> [DIRECTIONS]:
Answer these questions from the text on rheumatoid arthritis and blood monocytes:
(a) In which city was the 2024 EULAR congress held?
(b) How many large-scale studies supplied data on myeloid cell subsets?
(c) How many RA patients with uncontrolled inflammation had their PBMC deeply immunophenotyped?

Rheumatoid arthritis (RA) is an autoimmune disease that causes joint inflammation and destruction.1 There is currently no cure – and although there are many treatments, their effectiveness varies from person to person, suggesting an undefined pathogenic diversity.1 Deep characterisation of myeloid cell subsets by single-cell RNA sequencing across healthy and inflamed tissues in RA has identified new pathogenic cell states and subsets – with data from five large-scale studies. However, subset overlap across studies and compartments – such as in blood versus synovial tissue – has not yet been systematically investigated.
Presenting at the 2024 EULAR congress in Vienna, Sebastien Viatte explained, “We wanted to map monocyte subsets and states across studies and compartments to identify blood monocyte precursors of inflammatory synovial macrophage subsets observed in people with RA.”
With this in mind, the group set out to discover whether quiescent human blood monocyte states are pre-committed to an inflammatory synovial transcriptional program. First, peripheral blood mononuclear cells (PBMC) from healthy volunteers and RA patients with clinically well-controlled disease (quiescent PBMC) were enriched for monocytes by negative selection and subjected to single-cell RNA sequencing. The researcher then used published myeloid cell subsets to map onto their template based on the similarity of their expression scores. Hierarchical methods were applied to merge similar clusters and create a consensus map, and random forests were used to merge over-clustered data and identify novel myeloid cell states – and generate a final taxonomy of monocyte states in healthy human blood. Finally, to provide experimental validation at the protein level, PBMC from 19 RA patients with uncontrolled inflammation were deeply immunophenotyped, and inflammatory cell states with increased abundance in RA were identified.

> [INFORMATION PROVIDED]:
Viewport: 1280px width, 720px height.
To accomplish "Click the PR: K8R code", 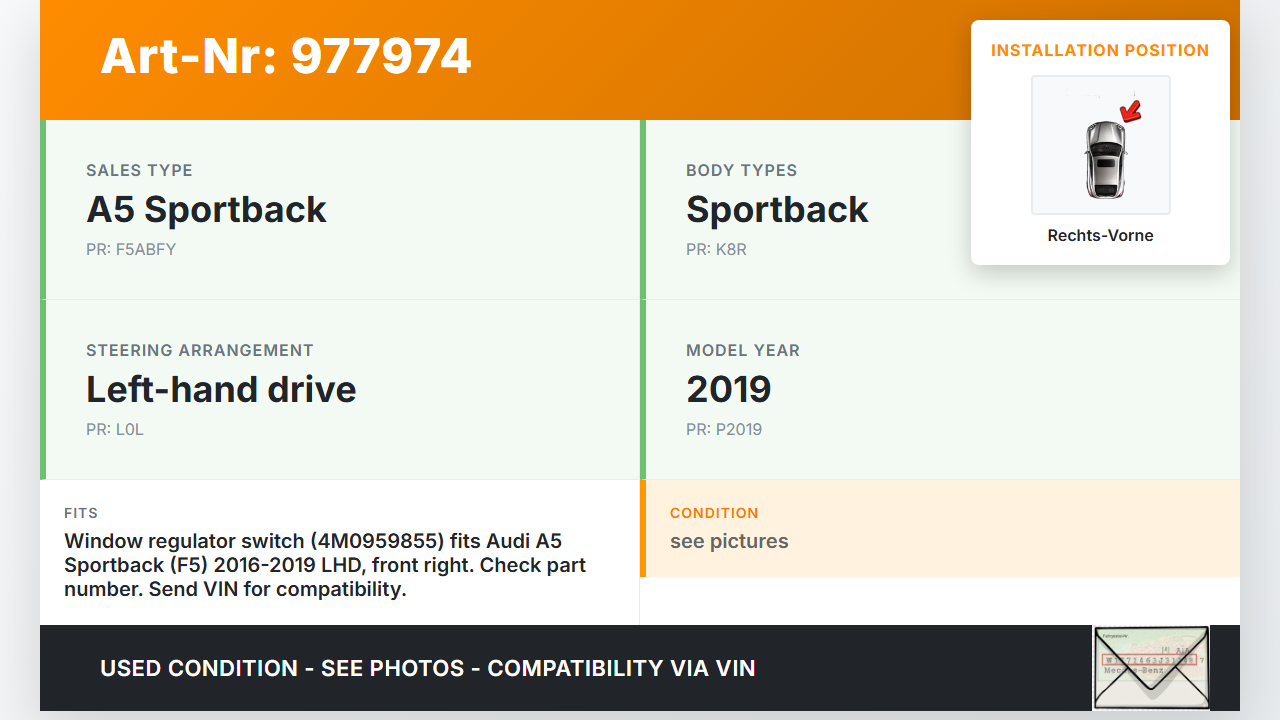I will coord(716,249).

> [WRITTEN RESPONSE]:
(a) Vienna
(b) Five
(c) 19